=== AVAILABLE RECORDS ===
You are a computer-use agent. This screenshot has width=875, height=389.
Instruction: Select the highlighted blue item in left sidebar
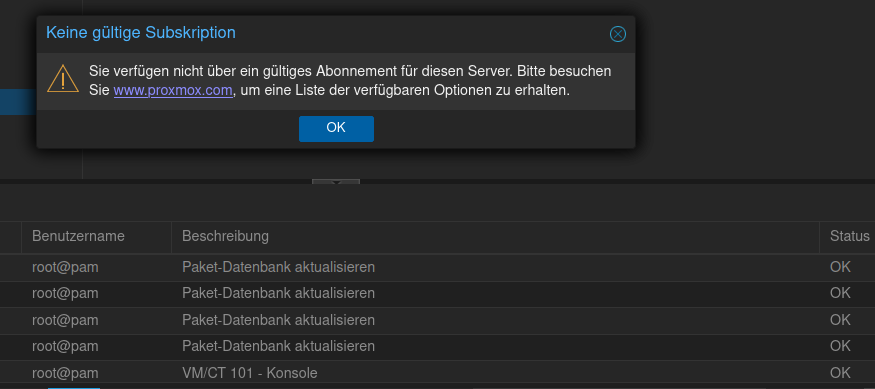tap(18, 102)
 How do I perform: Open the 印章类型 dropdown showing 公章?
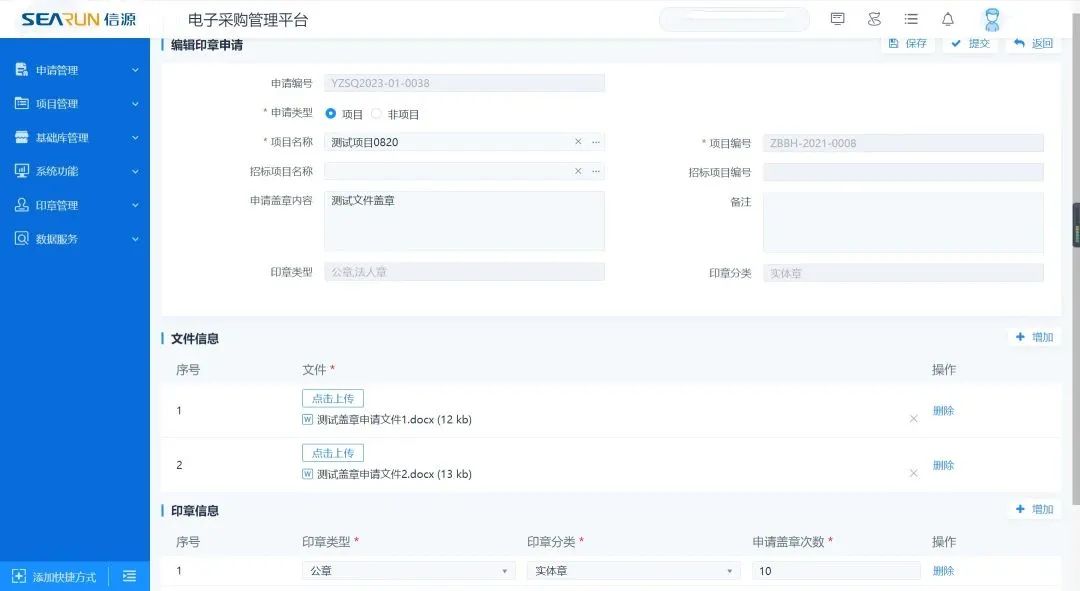(x=409, y=571)
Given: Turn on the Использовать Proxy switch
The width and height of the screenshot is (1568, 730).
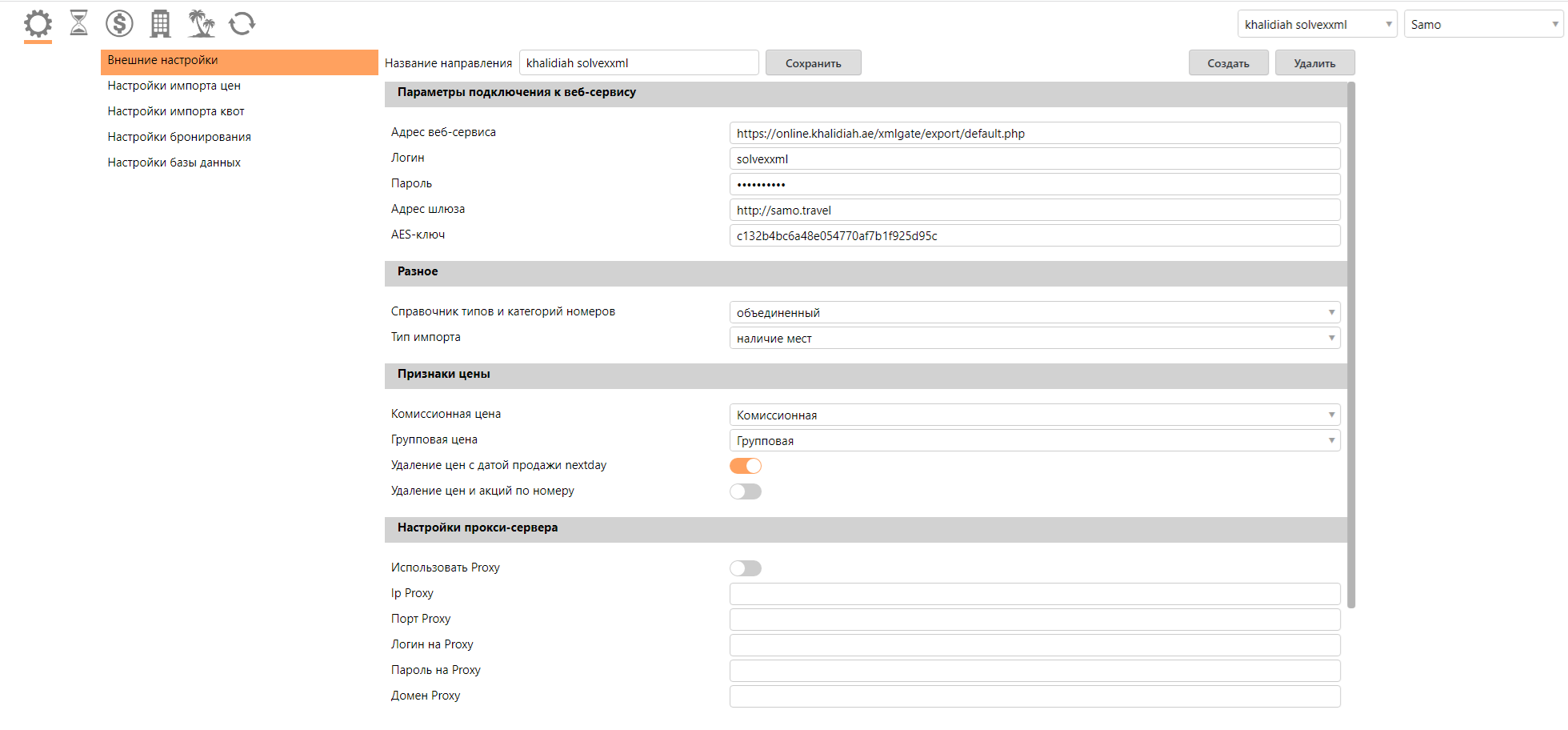Looking at the screenshot, I should [745, 568].
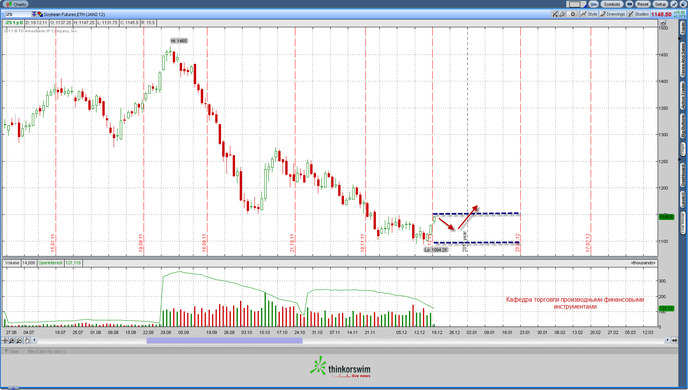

=== DIRECTION ===
Convert the entries above into a numbered list with one line per item, skipping any blank lines and leaving out the pictures.

=== ANSWER IN FULL ===
1. You are a computer-use agent. This screenshot has width=875, height=389.
2. Instruction: Select the highlighted blue item in left sidebar
3. tap(18, 102)
4.  How do I perform: Open the 印章类型 dropdown showing 公章?
5. (x=409, y=571)
6. Given: Turn on the Использовать Proxy switch
7. The width and height of the screenshot is (1568, 730).
8. Looking at the screenshot, I should [745, 568].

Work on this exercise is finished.